Sacramento's City Council has approved plans to use eminent domain to get the arena project moving.
The City of Sacramento will use its political and legal muscle to obtain the final remaining piece of land needed for the downtown arena.
Gary Livaich is an eminent domain attorney. He explained the process to News10.
"The inherent power of the sovereign -- the government -- to take private property," Livaich said.
Livaich said the city must follow two rules. First, the property must be taken for public use and, second, the land owner must be compensated. Livaich said it seems the city has a case to use eminent domain.
At last nights crowded City Council meeting, opponents and supporters were vocal on the issue.

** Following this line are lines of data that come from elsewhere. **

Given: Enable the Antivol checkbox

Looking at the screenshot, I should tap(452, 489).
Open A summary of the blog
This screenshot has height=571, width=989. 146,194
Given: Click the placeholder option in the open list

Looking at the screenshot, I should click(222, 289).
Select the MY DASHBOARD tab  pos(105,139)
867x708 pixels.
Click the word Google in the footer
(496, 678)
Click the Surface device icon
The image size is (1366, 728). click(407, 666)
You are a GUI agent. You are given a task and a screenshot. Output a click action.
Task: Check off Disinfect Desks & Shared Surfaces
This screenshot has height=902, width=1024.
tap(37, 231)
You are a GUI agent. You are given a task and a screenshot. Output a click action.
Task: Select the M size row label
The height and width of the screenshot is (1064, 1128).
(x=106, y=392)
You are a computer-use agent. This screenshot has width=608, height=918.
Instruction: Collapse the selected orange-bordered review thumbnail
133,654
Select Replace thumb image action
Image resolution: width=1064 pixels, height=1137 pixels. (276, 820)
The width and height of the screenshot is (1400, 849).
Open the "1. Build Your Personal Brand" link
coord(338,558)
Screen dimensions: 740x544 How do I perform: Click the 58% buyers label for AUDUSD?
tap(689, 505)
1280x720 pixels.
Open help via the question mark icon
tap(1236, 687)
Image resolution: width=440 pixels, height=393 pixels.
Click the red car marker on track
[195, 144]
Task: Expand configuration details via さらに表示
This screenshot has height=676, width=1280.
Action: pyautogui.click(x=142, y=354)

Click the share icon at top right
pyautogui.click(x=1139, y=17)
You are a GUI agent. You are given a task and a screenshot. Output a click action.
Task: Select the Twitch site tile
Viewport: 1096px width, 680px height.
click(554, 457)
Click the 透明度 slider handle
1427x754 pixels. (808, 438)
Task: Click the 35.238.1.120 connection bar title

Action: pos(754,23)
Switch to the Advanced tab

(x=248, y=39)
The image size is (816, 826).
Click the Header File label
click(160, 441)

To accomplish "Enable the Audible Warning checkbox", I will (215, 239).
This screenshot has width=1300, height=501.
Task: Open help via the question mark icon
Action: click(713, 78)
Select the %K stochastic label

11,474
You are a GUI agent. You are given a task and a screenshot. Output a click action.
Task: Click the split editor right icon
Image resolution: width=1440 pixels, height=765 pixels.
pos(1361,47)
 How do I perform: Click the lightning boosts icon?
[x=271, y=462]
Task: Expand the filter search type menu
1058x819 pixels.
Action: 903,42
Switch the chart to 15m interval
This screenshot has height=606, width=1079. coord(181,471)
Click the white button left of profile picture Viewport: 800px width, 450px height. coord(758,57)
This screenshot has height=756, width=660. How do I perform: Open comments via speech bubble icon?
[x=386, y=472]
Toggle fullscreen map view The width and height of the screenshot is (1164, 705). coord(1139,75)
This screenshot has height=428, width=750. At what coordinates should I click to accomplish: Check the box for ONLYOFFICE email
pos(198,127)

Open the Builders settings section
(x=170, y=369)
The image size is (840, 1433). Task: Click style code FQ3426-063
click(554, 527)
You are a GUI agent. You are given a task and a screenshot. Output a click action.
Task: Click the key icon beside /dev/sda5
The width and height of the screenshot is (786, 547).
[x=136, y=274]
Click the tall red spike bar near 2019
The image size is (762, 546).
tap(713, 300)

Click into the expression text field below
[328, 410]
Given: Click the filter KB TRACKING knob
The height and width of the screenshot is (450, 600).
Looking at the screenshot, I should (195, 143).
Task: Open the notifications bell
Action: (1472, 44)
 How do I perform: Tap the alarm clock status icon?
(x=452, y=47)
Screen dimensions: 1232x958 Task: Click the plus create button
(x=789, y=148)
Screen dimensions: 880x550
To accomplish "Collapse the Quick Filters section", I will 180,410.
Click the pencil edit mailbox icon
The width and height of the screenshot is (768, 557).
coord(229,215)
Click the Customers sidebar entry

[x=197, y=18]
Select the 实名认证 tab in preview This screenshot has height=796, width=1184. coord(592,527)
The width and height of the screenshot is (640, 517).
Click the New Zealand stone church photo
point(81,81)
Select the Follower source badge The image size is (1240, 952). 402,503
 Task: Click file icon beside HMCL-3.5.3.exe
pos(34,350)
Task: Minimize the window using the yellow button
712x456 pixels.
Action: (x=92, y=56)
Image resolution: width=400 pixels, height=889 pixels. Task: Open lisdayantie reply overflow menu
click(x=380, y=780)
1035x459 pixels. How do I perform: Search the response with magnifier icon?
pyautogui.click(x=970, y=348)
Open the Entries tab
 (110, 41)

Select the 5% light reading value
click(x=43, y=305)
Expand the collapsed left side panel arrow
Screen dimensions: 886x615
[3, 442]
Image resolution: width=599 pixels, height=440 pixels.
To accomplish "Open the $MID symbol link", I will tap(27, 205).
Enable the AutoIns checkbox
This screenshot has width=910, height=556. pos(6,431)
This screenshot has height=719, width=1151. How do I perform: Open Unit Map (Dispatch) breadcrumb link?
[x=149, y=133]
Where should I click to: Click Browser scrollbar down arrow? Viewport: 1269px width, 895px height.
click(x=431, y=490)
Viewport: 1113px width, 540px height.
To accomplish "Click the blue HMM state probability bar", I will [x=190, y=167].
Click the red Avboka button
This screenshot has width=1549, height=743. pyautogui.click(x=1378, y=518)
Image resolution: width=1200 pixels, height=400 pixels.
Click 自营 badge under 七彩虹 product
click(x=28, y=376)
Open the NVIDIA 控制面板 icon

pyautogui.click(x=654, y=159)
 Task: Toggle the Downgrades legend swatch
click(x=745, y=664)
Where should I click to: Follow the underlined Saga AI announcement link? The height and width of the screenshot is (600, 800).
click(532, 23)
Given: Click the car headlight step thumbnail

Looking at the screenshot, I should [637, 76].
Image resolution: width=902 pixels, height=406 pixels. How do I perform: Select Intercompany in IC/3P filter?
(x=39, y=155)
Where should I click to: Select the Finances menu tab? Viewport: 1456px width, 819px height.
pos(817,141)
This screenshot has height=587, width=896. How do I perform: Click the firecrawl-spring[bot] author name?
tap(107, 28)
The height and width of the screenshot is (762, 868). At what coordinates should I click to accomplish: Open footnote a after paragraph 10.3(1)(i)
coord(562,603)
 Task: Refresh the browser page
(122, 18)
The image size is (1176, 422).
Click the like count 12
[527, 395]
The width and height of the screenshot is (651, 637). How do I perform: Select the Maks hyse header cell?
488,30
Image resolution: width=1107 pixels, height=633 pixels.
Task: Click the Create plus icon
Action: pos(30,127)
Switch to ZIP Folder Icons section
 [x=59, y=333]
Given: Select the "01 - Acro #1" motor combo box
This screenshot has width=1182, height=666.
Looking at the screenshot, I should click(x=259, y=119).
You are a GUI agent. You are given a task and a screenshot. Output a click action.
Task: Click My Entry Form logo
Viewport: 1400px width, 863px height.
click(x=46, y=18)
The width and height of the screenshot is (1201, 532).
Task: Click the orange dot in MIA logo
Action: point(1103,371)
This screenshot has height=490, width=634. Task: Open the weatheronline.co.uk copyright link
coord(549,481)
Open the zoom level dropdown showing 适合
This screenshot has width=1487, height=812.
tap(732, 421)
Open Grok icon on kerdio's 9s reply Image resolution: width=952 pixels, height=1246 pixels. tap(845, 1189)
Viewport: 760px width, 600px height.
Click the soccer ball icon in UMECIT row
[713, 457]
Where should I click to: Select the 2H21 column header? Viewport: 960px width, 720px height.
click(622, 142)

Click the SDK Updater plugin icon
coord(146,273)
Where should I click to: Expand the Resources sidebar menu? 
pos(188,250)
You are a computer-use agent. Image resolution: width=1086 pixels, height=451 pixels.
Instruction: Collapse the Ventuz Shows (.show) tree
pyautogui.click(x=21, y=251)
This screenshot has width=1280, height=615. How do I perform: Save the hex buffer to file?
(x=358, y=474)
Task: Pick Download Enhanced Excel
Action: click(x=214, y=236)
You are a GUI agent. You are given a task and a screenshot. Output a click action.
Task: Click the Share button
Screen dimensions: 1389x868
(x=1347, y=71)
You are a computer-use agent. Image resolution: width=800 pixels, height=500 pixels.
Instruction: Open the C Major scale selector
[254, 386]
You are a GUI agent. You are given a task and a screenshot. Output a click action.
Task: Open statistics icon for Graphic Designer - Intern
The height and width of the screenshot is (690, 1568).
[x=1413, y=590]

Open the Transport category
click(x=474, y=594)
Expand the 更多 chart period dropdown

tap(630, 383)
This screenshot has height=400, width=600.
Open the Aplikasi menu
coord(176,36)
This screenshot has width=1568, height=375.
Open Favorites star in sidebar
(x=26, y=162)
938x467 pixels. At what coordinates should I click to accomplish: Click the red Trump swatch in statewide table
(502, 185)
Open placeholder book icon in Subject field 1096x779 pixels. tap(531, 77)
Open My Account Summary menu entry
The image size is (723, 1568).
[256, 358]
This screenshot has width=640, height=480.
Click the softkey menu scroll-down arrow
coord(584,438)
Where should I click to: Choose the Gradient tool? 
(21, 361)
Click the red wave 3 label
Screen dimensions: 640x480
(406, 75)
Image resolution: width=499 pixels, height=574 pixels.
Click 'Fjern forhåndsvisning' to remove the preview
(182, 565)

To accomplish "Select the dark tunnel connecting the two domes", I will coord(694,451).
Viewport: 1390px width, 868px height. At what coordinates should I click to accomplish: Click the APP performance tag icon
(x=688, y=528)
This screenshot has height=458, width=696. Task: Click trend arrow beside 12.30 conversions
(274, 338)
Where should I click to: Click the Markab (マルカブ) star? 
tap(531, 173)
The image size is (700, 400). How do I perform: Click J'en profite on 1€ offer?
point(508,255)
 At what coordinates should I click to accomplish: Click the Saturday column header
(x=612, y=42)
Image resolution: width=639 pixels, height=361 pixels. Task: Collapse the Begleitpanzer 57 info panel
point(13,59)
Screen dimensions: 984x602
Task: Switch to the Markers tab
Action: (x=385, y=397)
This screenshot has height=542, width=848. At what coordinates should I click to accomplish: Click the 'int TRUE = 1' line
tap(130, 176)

"The problem is that the Kings have never been more than a drain on the city. The solution: oppose this resolution and demonstrate to the real taxpaying residents of Sacramento that you know darn well that this isn't in the public's best interest," one man said.
The city has been trying to purchase the former Macy's Men's Store at Downtown Plaza.
The property is jointly owned by CalPers and U.S. Bank. U.S. Bank is reported to be against using eminent domain.
Some recent examples of cities using eminent domain for arena buildings include Brooklyn for the Barclays Center and Arlington, Texas, for AT&T Stadium, where the Dallas Cowboys play.
The city and the Kings' ownership group are under a strict schedule from the NBA.
If the deadlines are not met, the NBA could potentially relocate the Sacramento Kings.
Council members Kevin McCarty and Darrell Fong voted against the motion.